* WHAT THE EXERCISE ASKS: One number, and no other words, should make up the answer: how many lines of the listing contain the string "width".

####

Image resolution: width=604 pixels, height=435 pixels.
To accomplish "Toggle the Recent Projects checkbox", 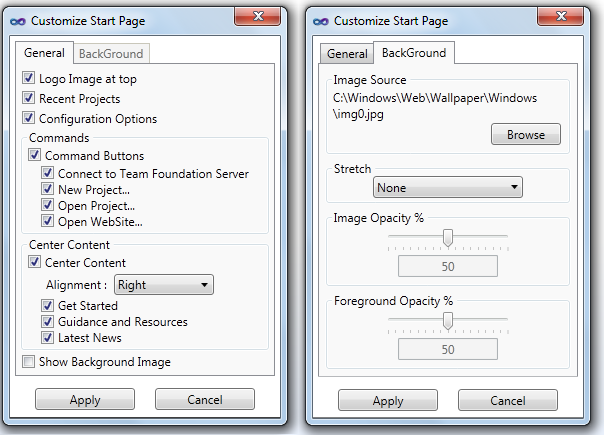I will click(28, 98).
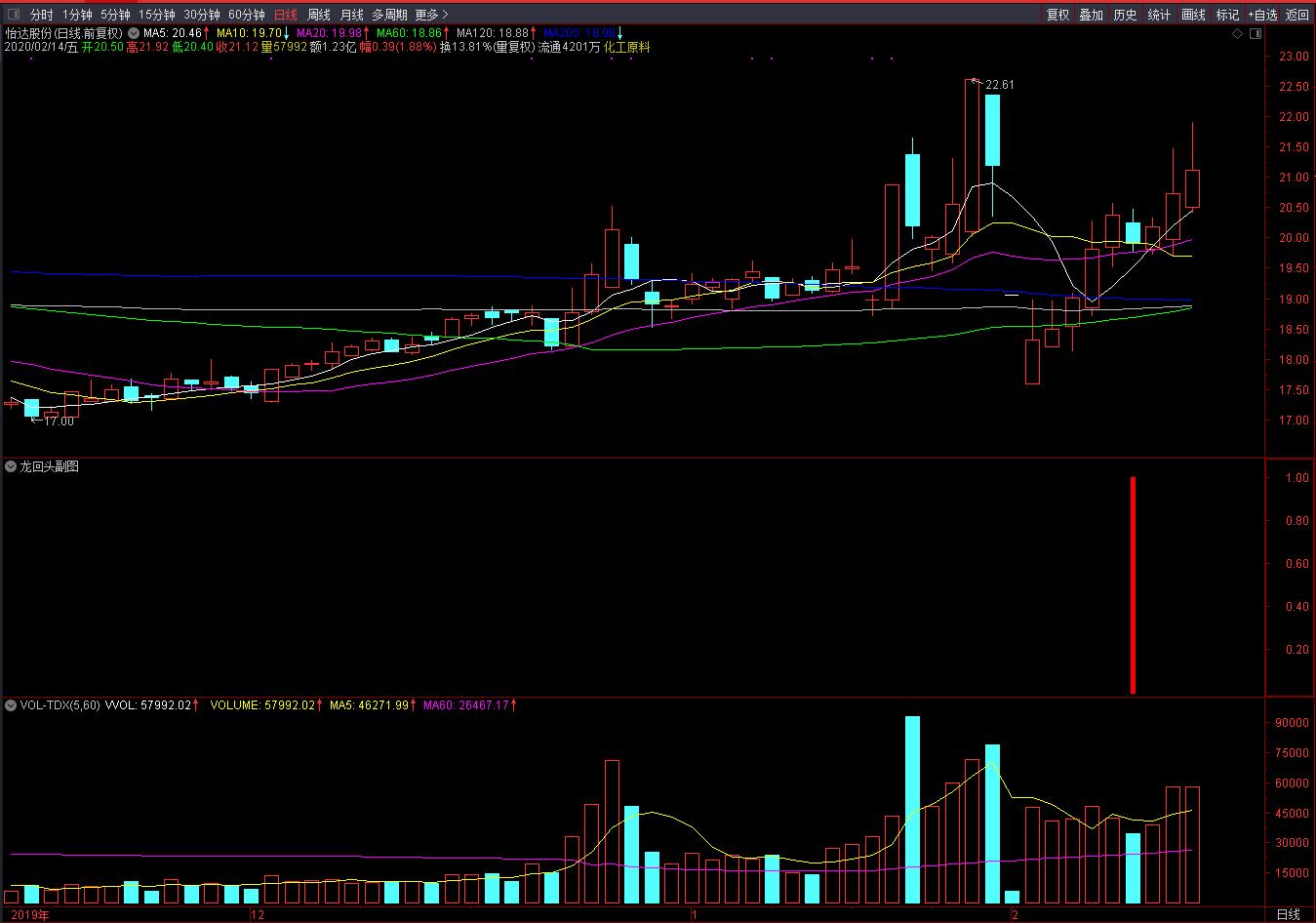Click the left sidebar panel toggle icon
1316x923 pixels.
[x=13, y=15]
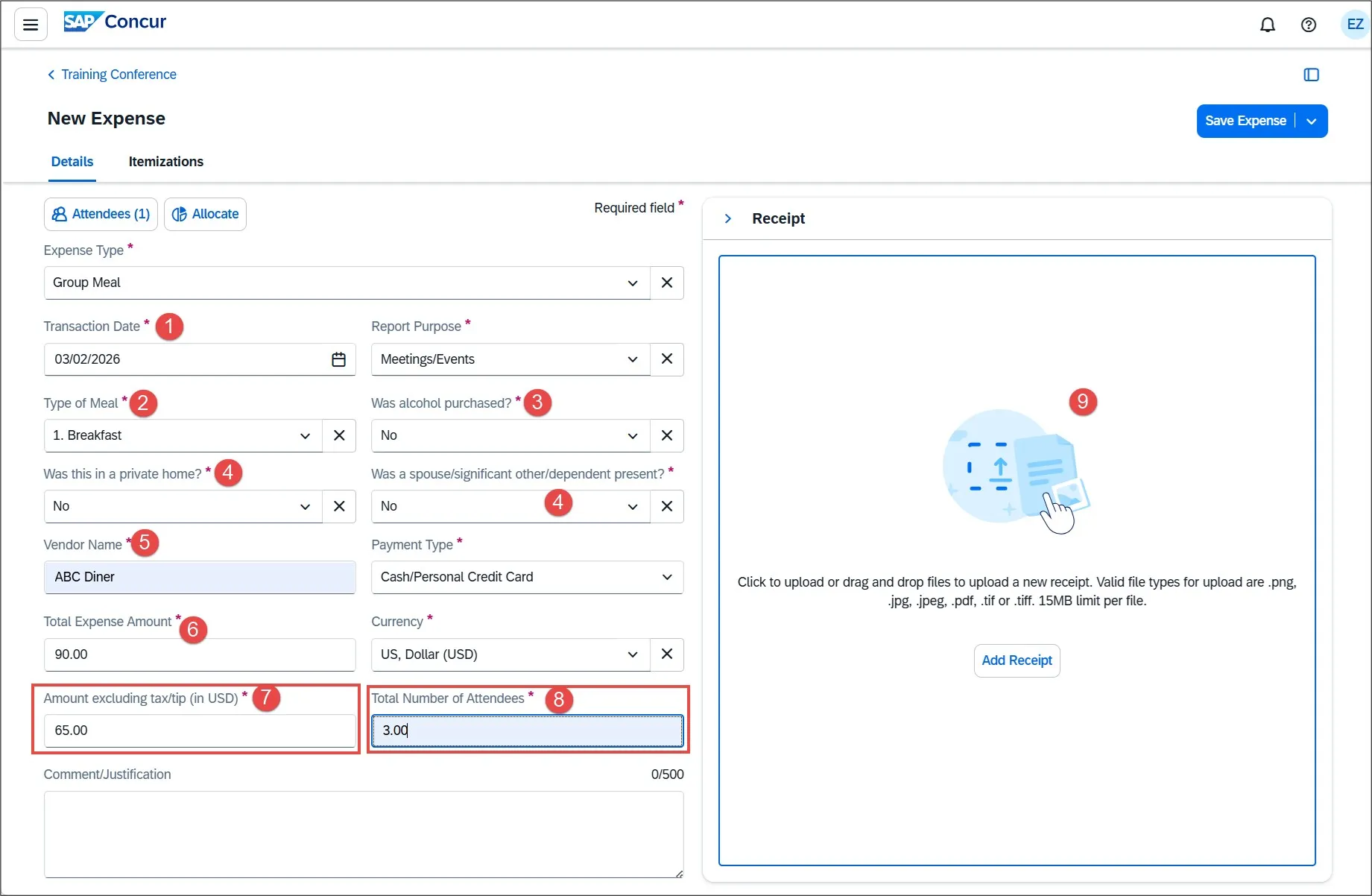1372x896 pixels.
Task: Clear the Type of Meal Breakfast value
Action: click(339, 435)
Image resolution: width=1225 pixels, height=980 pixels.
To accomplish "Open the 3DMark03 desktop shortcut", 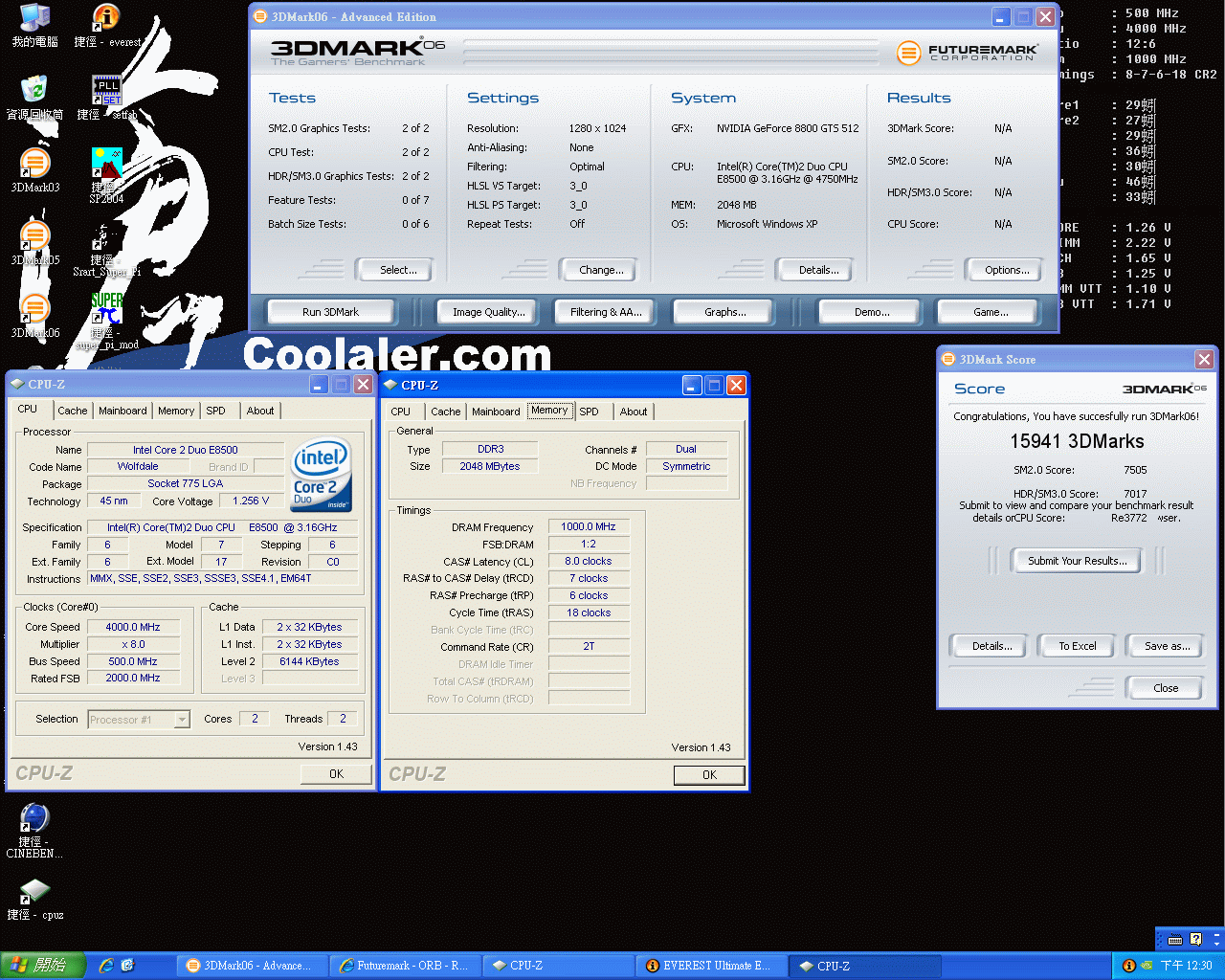I will point(34,164).
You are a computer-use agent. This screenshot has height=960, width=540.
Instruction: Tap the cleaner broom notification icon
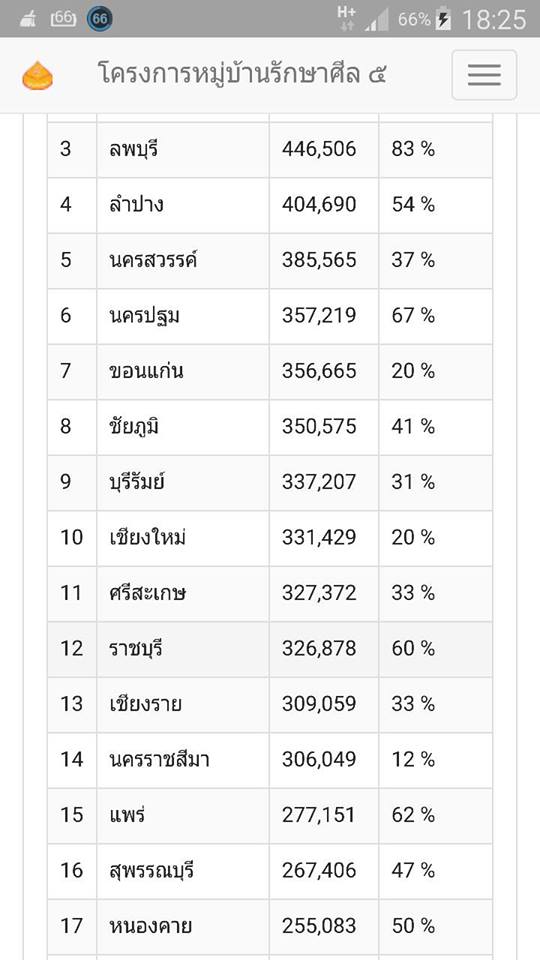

####

* TASK RESPONSE: 3